「Assessment and Accountability (3) (972, 1037)」を含む行から「K - 12 (51) (889, 1706)」を含む行まで(両端の行を含む)を、番号付きリストに書き改めなさい。空行は省くこと。

== 与えられた資料 ==

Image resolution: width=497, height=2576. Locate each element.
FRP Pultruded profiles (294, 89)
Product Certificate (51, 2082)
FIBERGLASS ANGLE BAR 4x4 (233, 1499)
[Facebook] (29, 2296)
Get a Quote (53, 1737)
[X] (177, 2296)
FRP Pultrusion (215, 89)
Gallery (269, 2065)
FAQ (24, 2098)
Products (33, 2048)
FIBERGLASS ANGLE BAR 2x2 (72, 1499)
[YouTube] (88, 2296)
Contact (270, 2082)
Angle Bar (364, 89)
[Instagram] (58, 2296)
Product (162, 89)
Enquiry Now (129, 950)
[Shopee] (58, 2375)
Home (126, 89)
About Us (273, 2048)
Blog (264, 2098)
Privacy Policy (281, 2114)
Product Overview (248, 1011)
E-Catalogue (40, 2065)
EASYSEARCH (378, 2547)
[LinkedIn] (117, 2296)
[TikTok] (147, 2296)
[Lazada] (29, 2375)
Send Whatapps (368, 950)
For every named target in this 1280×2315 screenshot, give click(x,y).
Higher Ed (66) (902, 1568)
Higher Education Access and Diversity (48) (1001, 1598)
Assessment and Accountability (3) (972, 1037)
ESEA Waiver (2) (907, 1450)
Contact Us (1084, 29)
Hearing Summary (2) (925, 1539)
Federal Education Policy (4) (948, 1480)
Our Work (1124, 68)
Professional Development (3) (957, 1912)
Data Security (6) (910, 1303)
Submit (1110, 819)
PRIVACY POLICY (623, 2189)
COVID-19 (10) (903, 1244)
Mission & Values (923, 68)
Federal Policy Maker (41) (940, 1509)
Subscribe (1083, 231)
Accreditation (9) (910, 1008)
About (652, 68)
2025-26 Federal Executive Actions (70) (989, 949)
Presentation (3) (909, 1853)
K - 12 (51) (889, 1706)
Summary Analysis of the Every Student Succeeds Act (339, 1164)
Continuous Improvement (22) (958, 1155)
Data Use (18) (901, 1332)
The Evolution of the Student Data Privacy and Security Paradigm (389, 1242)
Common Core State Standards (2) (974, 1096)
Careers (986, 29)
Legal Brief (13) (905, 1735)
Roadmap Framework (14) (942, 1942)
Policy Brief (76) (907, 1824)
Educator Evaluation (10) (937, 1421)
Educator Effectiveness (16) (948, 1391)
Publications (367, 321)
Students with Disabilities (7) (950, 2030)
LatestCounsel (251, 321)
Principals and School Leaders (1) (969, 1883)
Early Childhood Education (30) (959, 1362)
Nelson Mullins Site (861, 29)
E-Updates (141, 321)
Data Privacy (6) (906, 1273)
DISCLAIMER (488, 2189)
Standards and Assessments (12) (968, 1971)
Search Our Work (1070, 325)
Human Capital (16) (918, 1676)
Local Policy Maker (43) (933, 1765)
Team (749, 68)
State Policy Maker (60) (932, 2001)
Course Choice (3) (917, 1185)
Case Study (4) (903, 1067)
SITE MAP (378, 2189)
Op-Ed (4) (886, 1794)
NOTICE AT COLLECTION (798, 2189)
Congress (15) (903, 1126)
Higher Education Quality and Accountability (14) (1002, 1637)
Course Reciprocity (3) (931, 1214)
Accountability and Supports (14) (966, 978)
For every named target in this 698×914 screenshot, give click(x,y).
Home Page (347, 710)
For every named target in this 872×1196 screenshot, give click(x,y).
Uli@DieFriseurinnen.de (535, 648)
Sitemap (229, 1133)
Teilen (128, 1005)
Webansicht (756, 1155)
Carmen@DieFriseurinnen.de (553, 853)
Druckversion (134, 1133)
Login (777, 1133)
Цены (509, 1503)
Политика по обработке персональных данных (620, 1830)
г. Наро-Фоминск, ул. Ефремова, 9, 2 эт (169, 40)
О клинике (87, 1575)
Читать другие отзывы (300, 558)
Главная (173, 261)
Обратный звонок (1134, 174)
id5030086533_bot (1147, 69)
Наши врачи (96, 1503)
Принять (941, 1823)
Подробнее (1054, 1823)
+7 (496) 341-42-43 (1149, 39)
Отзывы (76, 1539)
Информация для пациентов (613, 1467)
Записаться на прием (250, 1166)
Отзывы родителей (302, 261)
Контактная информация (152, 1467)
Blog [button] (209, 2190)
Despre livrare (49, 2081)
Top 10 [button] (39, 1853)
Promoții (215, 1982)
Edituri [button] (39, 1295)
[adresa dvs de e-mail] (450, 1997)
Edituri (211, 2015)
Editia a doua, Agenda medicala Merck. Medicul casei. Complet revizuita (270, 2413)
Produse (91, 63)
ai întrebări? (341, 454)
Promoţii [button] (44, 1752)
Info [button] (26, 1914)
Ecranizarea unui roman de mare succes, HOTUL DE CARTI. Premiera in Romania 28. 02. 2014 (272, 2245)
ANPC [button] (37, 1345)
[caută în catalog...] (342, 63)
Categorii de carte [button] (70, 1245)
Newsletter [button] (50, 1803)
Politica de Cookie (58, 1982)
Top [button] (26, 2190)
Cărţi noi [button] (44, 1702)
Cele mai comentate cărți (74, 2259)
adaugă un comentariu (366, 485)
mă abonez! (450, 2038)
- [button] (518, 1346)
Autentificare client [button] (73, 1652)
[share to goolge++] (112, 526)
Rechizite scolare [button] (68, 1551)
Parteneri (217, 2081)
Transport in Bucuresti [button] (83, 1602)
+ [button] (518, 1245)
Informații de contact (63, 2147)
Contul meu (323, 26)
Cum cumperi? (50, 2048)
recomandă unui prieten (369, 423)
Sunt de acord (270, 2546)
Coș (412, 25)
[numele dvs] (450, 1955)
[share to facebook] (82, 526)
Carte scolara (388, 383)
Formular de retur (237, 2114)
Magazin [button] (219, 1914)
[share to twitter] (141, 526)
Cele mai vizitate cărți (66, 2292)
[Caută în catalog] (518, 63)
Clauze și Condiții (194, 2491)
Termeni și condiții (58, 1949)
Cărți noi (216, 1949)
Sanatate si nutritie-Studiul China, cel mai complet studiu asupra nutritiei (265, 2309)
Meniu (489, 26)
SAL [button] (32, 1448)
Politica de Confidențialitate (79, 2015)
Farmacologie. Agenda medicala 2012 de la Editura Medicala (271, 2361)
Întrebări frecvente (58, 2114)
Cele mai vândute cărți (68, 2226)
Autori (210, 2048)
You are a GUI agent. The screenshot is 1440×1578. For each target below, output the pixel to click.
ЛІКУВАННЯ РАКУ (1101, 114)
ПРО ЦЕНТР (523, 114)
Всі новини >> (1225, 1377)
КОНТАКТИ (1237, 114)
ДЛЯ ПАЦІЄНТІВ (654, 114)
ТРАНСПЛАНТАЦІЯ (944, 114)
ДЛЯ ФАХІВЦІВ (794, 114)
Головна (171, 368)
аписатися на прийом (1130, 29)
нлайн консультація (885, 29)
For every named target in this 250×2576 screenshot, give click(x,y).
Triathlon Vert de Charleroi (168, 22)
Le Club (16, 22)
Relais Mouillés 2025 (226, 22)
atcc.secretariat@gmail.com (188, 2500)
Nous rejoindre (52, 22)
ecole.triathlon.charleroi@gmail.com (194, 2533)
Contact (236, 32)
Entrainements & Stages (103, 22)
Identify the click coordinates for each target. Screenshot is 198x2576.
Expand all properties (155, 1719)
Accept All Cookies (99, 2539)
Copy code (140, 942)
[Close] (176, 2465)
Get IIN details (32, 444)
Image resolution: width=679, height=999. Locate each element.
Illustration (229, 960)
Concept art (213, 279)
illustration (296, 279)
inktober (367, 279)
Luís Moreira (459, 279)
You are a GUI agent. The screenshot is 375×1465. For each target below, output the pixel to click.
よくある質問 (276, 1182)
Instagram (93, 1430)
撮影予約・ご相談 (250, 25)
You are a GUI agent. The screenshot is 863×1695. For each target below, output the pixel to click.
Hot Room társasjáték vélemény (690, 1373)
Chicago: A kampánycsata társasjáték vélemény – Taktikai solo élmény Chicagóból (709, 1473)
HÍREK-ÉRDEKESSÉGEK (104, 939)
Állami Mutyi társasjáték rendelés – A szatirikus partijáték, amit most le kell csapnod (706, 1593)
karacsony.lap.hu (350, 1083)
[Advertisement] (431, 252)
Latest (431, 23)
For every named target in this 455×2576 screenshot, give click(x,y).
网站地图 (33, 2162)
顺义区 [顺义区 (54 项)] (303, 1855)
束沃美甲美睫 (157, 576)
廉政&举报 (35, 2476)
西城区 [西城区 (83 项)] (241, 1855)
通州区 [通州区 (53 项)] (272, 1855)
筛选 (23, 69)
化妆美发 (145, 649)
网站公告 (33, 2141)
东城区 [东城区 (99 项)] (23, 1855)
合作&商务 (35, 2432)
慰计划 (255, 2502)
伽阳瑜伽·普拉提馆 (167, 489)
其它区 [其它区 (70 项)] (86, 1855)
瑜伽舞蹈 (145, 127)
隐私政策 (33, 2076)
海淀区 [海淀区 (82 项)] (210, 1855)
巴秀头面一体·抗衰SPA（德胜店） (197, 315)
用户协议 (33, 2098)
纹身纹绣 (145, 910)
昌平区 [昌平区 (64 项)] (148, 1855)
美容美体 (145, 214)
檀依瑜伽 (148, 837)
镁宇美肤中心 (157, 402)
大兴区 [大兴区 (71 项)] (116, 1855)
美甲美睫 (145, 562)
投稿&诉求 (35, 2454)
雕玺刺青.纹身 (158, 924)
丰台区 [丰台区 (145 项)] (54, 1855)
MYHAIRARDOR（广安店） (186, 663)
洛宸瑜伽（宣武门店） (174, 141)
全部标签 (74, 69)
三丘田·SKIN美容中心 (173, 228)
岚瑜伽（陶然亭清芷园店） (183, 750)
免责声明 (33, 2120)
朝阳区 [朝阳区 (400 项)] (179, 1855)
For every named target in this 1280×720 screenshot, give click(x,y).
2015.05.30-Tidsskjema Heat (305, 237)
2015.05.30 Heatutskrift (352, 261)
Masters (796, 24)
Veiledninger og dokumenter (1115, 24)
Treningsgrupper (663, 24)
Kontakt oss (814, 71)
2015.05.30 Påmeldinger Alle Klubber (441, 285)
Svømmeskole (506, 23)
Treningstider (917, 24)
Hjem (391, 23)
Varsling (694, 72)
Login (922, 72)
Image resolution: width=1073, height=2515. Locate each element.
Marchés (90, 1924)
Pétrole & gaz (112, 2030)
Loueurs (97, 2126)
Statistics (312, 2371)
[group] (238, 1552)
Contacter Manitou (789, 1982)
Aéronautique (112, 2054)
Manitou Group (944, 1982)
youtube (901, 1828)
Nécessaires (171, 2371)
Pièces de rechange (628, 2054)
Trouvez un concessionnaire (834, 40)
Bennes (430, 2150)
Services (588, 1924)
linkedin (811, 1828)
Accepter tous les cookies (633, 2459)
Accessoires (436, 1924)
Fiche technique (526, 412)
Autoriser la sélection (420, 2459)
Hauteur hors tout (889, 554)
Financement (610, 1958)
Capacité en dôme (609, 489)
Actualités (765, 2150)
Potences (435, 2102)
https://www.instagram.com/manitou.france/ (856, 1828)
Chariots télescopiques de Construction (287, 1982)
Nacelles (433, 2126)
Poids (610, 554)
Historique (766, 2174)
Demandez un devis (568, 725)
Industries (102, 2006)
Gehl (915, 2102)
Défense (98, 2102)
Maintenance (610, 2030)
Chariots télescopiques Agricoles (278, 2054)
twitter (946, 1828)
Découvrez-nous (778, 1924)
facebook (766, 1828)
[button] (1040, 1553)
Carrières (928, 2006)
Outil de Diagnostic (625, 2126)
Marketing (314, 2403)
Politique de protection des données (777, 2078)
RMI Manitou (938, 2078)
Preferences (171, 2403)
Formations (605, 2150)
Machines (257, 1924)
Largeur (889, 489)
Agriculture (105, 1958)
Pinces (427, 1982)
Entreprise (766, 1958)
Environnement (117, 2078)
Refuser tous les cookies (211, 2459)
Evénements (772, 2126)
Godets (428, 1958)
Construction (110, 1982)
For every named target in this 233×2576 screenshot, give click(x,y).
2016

===

> [解答]
1. Assessment and Accountability (3) (972, 1037)
2. ESEA Waiver (2) (907, 1450)
3. Contact Us (1084, 29)
4. Hearing Summary (2) (925, 1539)
5. Federal Education Policy (4) (948, 1480)
6. Our Work (1124, 68)
7. Professional Development (3) (957, 1912)
8. Data Security (6) (910, 1303)
9. Submit (1110, 819)
10. PRIVACY POLICY (623, 2189)
11. COVID-19 (10) (903, 1244)
12. Mission & Values (923, 68)
13. Federal Policy Maker (41) (940, 1509)
14. Subscribe (1083, 231)
15. Accreditation (9) (910, 1008)
16. About (652, 68)
17. 2025-26 Federal Executive Actions (70) (989, 949)
18. Presentation (3) (909, 1853)
19. K - 12 (51) (889, 1706)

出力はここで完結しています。